Billy watched him, eyes asking the question.
Mako said, “That, buddy, is a bomb.” He watched as the device bobbed on the placid surface of the sea. “There was no place down there to really hide it, so somebody stuck it right under the instrument panel.”
Once again Billy scrutinized him, waiting for the rest of the explanation. In back of the Clamdip the thing was a small dot.
“I don’t know what that was made of, but either the amount of metal drew that compass off or there were magnets in it.”
Billy wagged his head. “But... a bomb, sar. Are you sure...”
The blast sound was dulled by distance, but the intensity of it was reflected in the brightness of the flash. A few moments later they felt the force of the concussion on their bodies.
“I’m sure, Billy.”
“Mr. Hooker, sar, you are one smart city feller, that’s for sure.”
“Not so smart, Billy. I should have seen it sooner.”
“Ha. But we are alive. You are smart.”
“Okay, I’m smart.”
“How do she get there, sar?”
“Billy, I am not that smart.”
“Somebody, she want us dead, yes?”
“Yes.”
“Since we are not dead like the fish...”
Hooker finished for him. “Yes, Billy, they will try again.”

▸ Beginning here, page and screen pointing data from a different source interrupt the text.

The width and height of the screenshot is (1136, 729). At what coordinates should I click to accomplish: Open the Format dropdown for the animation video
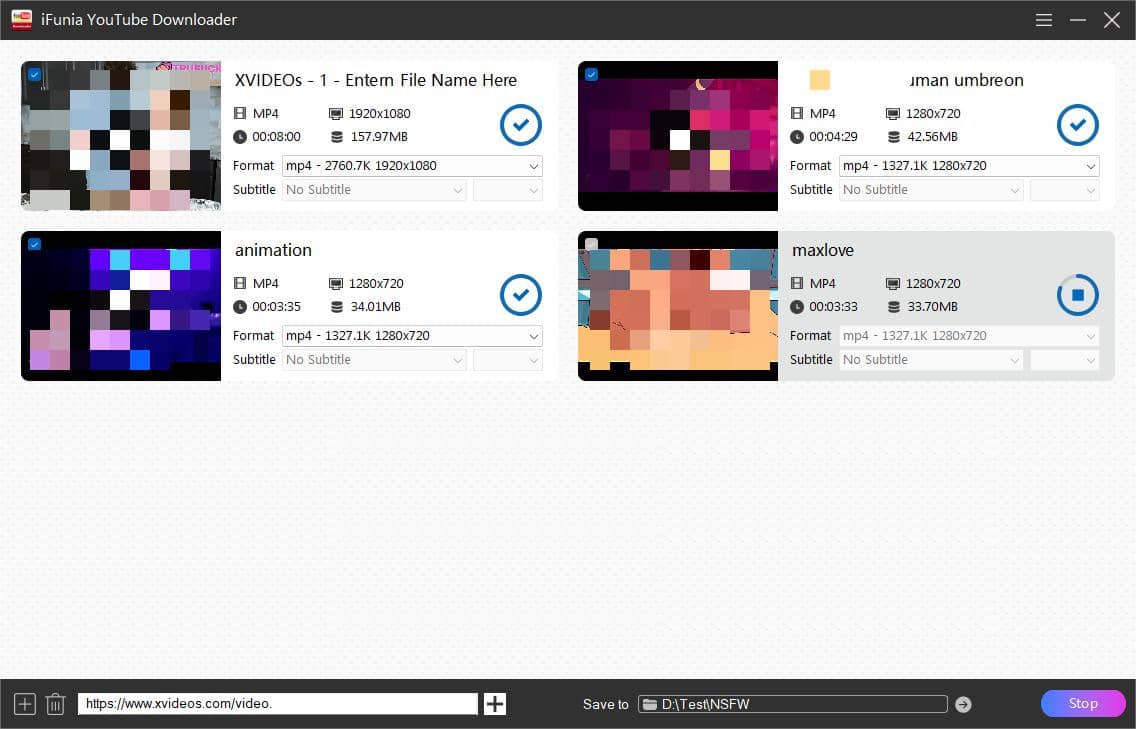pos(411,335)
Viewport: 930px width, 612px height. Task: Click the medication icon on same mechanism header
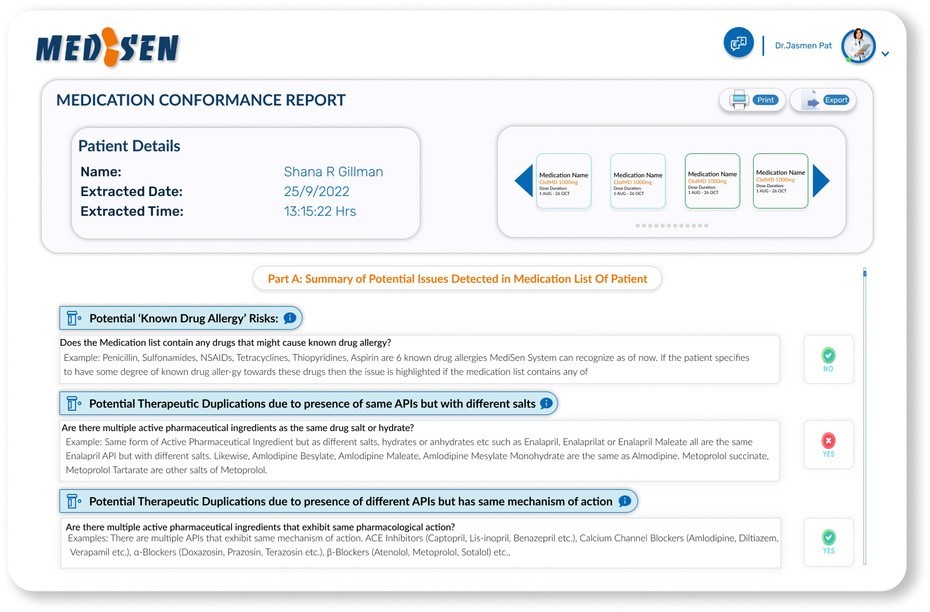73,501
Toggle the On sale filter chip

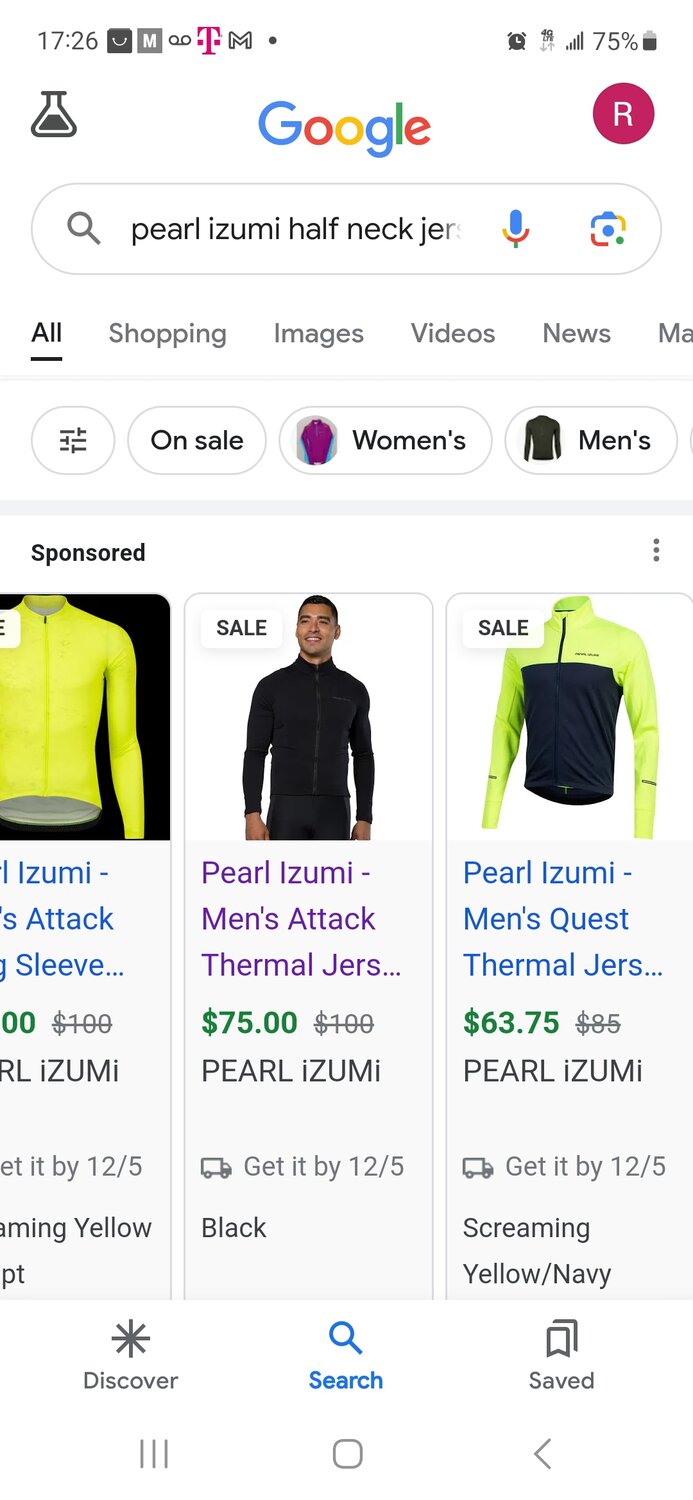[x=197, y=440]
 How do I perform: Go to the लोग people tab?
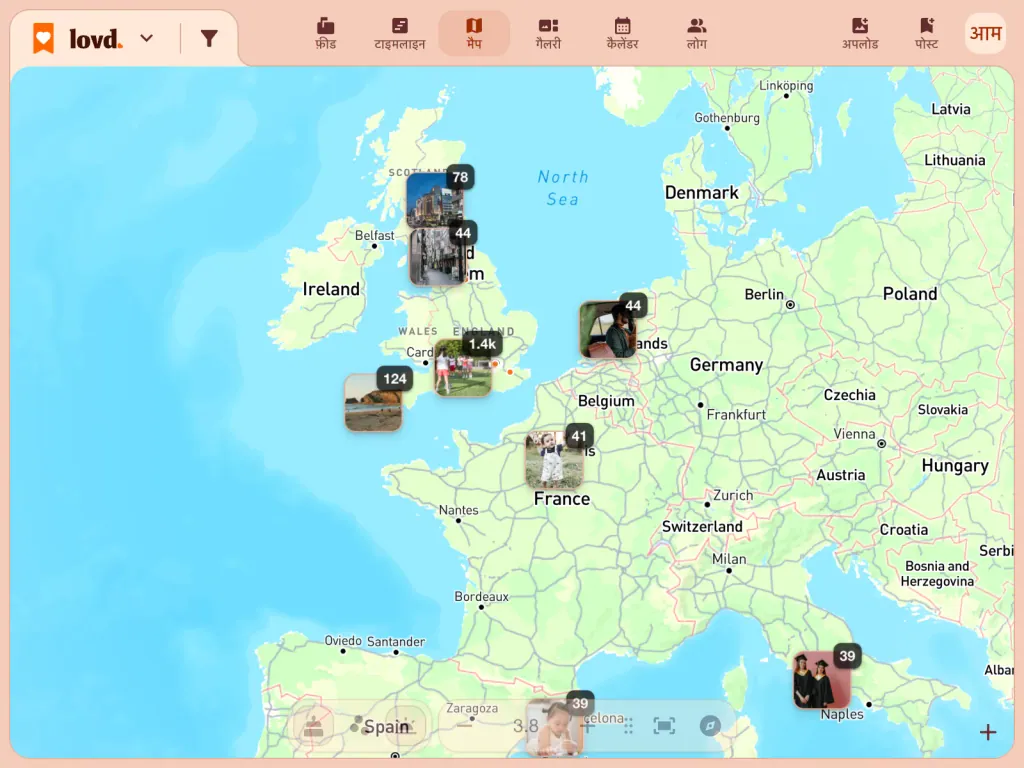click(697, 33)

But Billy didn’t answer him. He was staring over the side of the boat, then walked along the rail toward the stern, finally pointing toward the water. “He is there,” he said. “Mr. Shark with your first name.”
Hooker locked the wheel in place and went back to the transom. He saw what Billy did, the great, sinuous shape of the shark, death-gray in color but pulsating with vicious life. The great fish raised up, its eye coming out of the water. “It’s a mako,” Hooker said.
“Yes, sar,” Billy told him. “He is your brother. He waits for you.”
There was the white flash of teeth as the shark gaped, then his tail made a swirl in the water and it was gone. Hooker looked at Billy, grinned and went back to the wheel.